Please return exactly the line that contains "Task: Check Certum CA entry" and every line after it, through the last line of the records below, with no pictures.

★ ★ ★ ★ ★ ★ ★

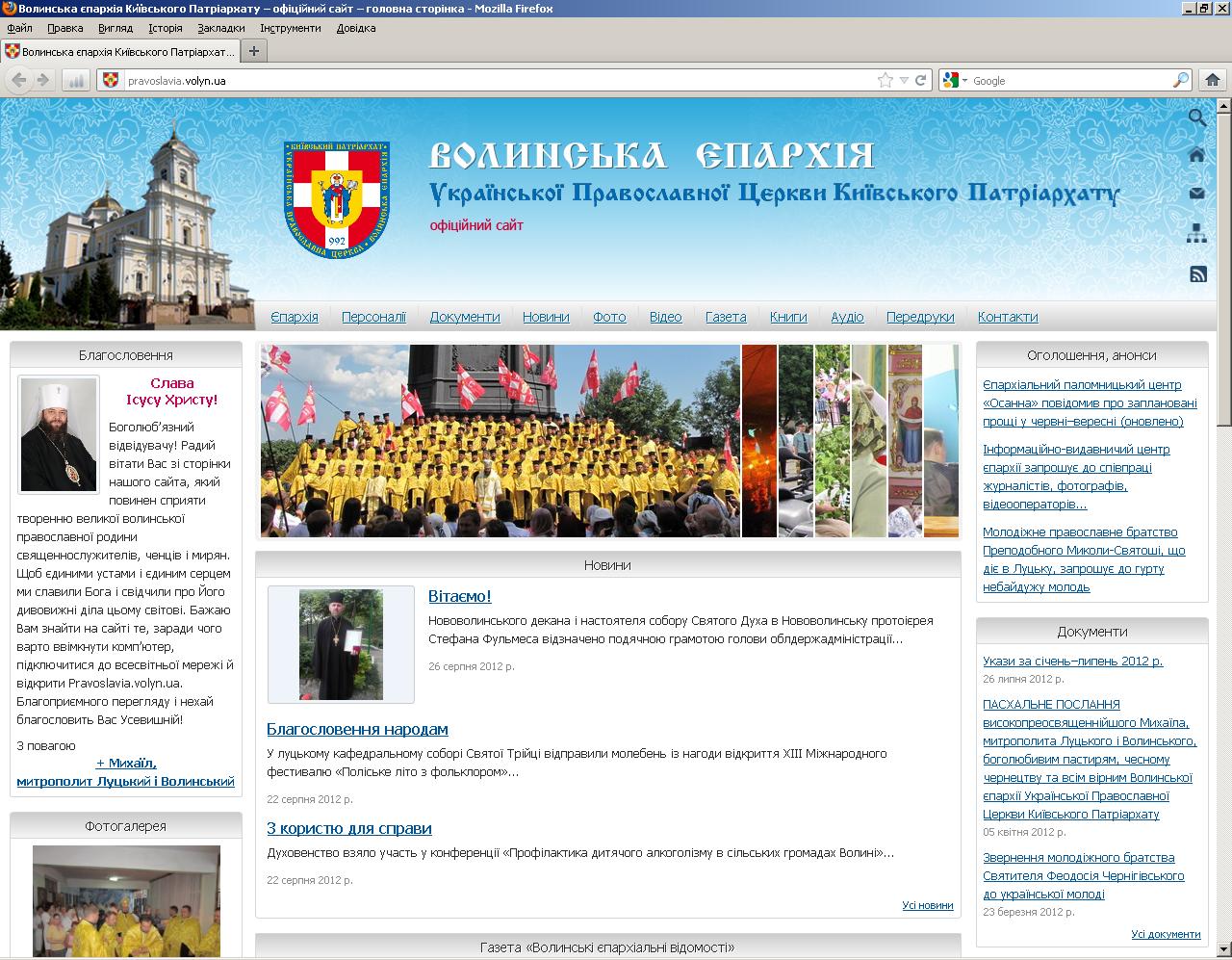Click the page's vertical scrollbar thumb
This screenshot has height=960, width=1232.
pyautogui.click(x=1223, y=260)
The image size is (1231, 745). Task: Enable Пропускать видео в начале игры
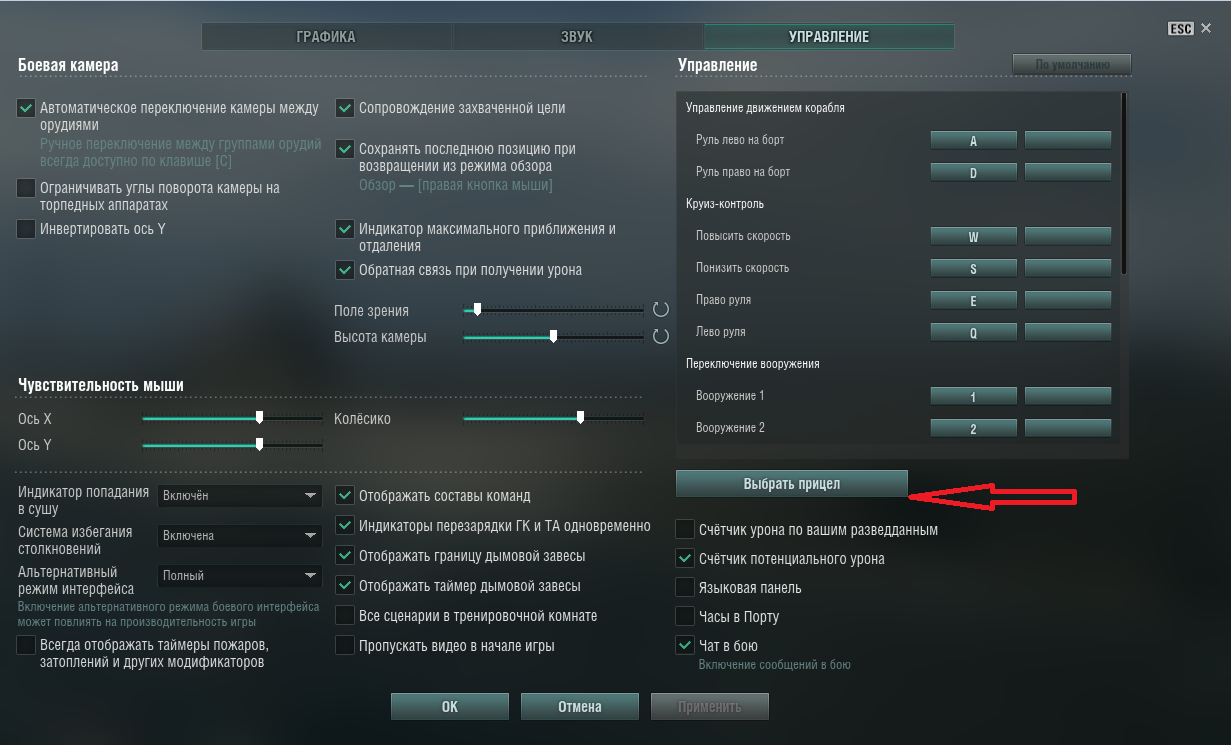coord(344,645)
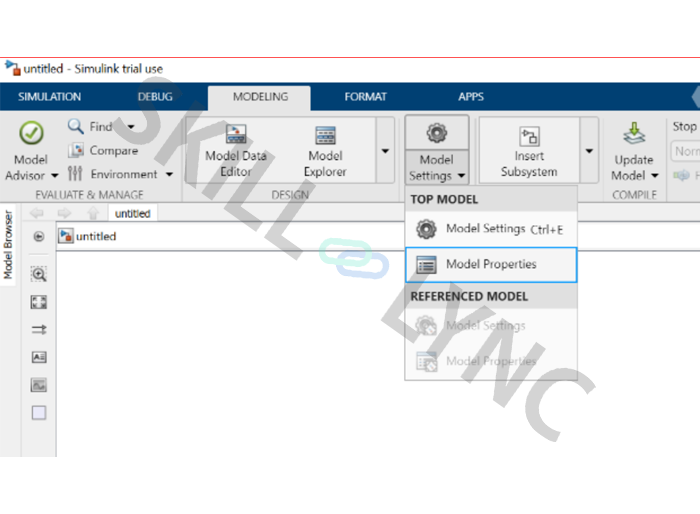The height and width of the screenshot is (514, 700).
Task: Launch the Model Explorer
Action: tap(325, 135)
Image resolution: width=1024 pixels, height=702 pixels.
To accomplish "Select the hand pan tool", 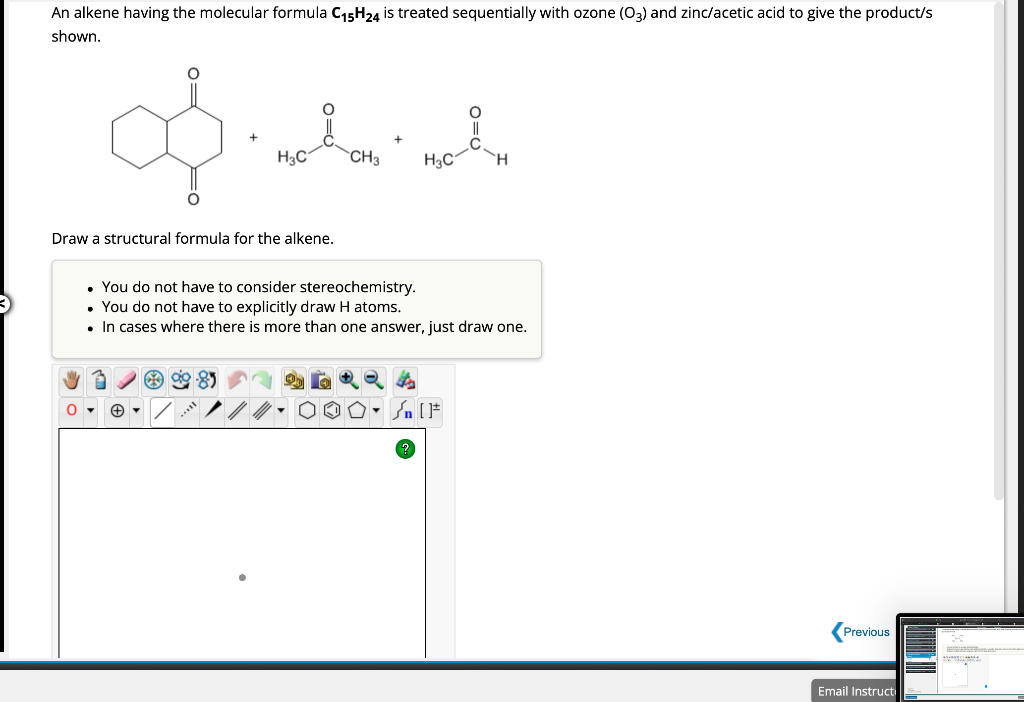I will point(72,380).
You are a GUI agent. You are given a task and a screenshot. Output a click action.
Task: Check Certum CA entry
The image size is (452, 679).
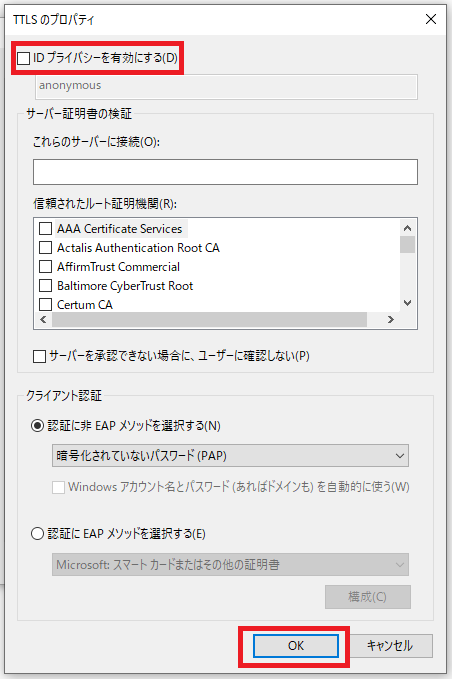point(45,305)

★ ★ ★ ★ ★ ★ ★

§ **WRITTEN REPLY**
Task: Check Certum CA entry
The image size is (452, 679).
point(45,305)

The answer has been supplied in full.